Das Erste, was bei diesen Brettern ins Auge springt, ist die unkonventionelle Outline. Dabei basiert sie auf einer etablierten Shape-Formel: Je gerader die Outline und je flacher der Tail-Rocker, desto mehr Speed und Drive hat das Board. Umgekehrt sind kurvigere Bretter mit mehr Rocker wendiger, dafür aber auch langsamer auf der Welle. Nehmen wir das klassische Lis Fish als Beispiel: Kerzengerade Outline mit minimalem Tail-Rocker, wie gemacht für langgezogene Carves und Down-The-Line-Speed. Also gilt prinzipiell: „straight is fast“, und mehr Rail im Wasser bedeutet mehr Drive. Ein modernes Performance-Shortboard forciert durch mehr Rocker und eine kurvigere Outline genau das Gegenteil: Es hat einen viel engeren Radius in Turns, büßt dafür aber an Geschwindigkeit ein.

Was hat es also mit den abgefahrenen Kurven der Sidecut-Fishes auf sich?

Nun, sie sind ein Versuch, das Beste beider Shapes zu vereinen.
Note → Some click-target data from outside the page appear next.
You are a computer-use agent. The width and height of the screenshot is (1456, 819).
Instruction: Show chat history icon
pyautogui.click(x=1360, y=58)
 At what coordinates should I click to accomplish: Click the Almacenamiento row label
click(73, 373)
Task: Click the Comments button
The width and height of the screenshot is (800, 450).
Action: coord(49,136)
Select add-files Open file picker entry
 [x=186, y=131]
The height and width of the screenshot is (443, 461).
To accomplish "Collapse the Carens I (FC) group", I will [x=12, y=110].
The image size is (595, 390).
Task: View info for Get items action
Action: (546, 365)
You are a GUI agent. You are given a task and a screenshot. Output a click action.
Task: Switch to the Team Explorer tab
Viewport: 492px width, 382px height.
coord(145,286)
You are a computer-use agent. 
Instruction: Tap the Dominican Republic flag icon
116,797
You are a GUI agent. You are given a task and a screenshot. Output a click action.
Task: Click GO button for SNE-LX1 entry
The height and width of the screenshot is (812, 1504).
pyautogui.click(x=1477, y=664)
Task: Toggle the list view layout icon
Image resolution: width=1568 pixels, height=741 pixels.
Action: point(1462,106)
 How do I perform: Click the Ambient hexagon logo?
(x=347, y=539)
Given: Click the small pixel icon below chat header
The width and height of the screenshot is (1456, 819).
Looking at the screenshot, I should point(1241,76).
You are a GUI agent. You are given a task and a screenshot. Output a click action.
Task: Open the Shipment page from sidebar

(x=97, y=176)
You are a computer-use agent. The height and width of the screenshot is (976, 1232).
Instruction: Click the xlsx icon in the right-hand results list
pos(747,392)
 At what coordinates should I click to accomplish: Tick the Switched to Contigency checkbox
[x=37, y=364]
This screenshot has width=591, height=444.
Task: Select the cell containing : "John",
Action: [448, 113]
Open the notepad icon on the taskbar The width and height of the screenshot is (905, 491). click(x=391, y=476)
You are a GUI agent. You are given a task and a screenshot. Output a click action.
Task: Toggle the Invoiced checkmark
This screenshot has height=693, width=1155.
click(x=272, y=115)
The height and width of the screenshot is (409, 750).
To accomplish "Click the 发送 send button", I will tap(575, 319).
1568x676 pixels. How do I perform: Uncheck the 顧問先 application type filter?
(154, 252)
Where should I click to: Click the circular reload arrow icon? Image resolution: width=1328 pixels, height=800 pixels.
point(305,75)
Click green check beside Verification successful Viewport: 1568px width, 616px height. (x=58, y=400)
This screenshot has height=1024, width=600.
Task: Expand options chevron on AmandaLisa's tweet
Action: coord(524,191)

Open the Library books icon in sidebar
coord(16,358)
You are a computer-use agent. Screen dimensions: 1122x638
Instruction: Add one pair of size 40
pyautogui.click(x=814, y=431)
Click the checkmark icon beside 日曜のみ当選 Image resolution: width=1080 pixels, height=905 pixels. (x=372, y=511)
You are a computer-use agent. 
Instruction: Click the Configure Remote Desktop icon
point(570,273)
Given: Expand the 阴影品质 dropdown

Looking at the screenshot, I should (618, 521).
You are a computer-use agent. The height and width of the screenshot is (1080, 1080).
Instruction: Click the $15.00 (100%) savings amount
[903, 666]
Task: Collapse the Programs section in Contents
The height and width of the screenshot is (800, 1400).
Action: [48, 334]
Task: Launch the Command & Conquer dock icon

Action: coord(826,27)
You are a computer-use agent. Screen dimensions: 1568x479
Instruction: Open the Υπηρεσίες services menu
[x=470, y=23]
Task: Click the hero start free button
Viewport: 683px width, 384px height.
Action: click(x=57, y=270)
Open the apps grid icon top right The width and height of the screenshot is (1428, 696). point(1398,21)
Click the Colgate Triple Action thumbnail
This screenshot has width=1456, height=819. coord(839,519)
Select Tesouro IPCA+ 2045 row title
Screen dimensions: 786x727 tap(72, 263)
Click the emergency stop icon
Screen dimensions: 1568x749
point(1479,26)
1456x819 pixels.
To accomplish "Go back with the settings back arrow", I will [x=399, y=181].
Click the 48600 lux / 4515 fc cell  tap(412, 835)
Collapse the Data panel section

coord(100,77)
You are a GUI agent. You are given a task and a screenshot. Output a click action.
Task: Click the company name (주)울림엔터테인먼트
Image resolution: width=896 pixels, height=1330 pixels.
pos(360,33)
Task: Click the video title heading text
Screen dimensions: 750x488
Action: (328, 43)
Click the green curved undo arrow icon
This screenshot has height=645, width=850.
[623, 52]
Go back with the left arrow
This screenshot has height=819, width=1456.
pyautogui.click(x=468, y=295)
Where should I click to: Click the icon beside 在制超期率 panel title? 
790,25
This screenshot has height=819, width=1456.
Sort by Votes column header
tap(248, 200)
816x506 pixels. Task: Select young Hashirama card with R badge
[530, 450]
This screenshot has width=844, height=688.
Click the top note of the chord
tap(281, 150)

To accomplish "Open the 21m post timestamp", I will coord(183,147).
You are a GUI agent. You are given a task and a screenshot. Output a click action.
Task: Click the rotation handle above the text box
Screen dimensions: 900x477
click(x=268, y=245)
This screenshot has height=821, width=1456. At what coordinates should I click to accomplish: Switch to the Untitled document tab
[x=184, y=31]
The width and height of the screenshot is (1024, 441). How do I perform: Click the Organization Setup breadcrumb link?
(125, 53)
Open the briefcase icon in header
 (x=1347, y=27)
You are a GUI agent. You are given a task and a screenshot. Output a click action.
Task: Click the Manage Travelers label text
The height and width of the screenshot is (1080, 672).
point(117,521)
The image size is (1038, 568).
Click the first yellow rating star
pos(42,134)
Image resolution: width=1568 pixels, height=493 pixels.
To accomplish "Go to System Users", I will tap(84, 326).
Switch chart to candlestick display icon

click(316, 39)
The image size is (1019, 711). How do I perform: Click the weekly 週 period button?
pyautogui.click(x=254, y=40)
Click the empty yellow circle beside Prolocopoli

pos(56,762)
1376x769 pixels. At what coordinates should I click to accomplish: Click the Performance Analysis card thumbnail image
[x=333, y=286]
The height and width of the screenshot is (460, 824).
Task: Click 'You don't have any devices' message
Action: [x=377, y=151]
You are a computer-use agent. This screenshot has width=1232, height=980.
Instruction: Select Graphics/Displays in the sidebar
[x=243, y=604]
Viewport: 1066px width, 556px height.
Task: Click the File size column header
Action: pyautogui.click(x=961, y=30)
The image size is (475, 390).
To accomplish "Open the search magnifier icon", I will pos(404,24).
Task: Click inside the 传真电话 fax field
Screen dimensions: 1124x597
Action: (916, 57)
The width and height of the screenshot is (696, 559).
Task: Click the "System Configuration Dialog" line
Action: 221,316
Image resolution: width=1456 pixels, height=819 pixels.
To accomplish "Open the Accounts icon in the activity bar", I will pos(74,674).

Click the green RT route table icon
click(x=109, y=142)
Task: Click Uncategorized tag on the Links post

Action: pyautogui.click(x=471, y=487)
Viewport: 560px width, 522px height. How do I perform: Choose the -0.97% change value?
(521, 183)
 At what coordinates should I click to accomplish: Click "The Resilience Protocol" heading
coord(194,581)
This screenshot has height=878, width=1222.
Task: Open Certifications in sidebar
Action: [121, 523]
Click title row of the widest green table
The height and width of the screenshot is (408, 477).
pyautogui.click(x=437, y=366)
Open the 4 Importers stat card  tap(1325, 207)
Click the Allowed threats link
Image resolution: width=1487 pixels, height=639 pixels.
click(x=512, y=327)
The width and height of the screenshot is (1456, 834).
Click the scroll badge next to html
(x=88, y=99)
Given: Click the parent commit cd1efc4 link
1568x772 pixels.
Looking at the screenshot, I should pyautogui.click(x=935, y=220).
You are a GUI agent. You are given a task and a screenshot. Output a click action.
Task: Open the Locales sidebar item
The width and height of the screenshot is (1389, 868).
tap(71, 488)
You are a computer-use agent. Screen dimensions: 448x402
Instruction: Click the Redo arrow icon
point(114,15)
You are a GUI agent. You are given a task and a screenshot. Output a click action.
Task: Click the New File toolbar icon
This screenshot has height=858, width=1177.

Im unteren Drittel des Designs kehre ich die Outlines um und lasse das Tail (mit wesentlich mehr Rocker) wie beim WinterStick parallel auslaufen. Je tiefer und extremer dieses Swallow-Tail ausfällt, desto wendiger wird das Board – alles wie gehabt. Allerdings wird so auch das Rail der Outline nach hinten heraus verlängert und der Kompromiss zwischen Beweglichkeit und Drive umgangen. Oder anders gesagt: Die elliptischen Outlines konventioneller Shortboards sind sich im Wasser quasi selbst im Weg, während die Sidecut-Outline einen dynamischen Drehpunkt bietet. Ein ziemlich australisches, aber passendes Beispiel aus der Natur wäre die Richtungsänderung eines Haies. Der Kopf leitet die Drehung ein, der Körper bildet eine C-Form, und das Zusammenspiel aus Wasserwiderstand und der Flexibilität der Schwanzflosse lassen den Hai um die innere, konkave Kurve drehen. Mir geht es hierbei hauptsächlich um den Unterschied zwischen statischer und dynamischer Form. Die Kurven der Natur sind eine wichtige Inspirationsquelle, ja fast schon eine Blaupause für Surfboards im Allgemeinen. Doch die schönen parabolischen Kurven der Fische und Vögel, die für viele Boards Modell stehen, ändern sich vollkommen, sobald sie in Bewegung sind. Und im Zusammenspiel mit Luft- und Wasserwiderstand kommt in der Dynamik immer wieder die umgekehrte, konkave Kurve ins Spiel.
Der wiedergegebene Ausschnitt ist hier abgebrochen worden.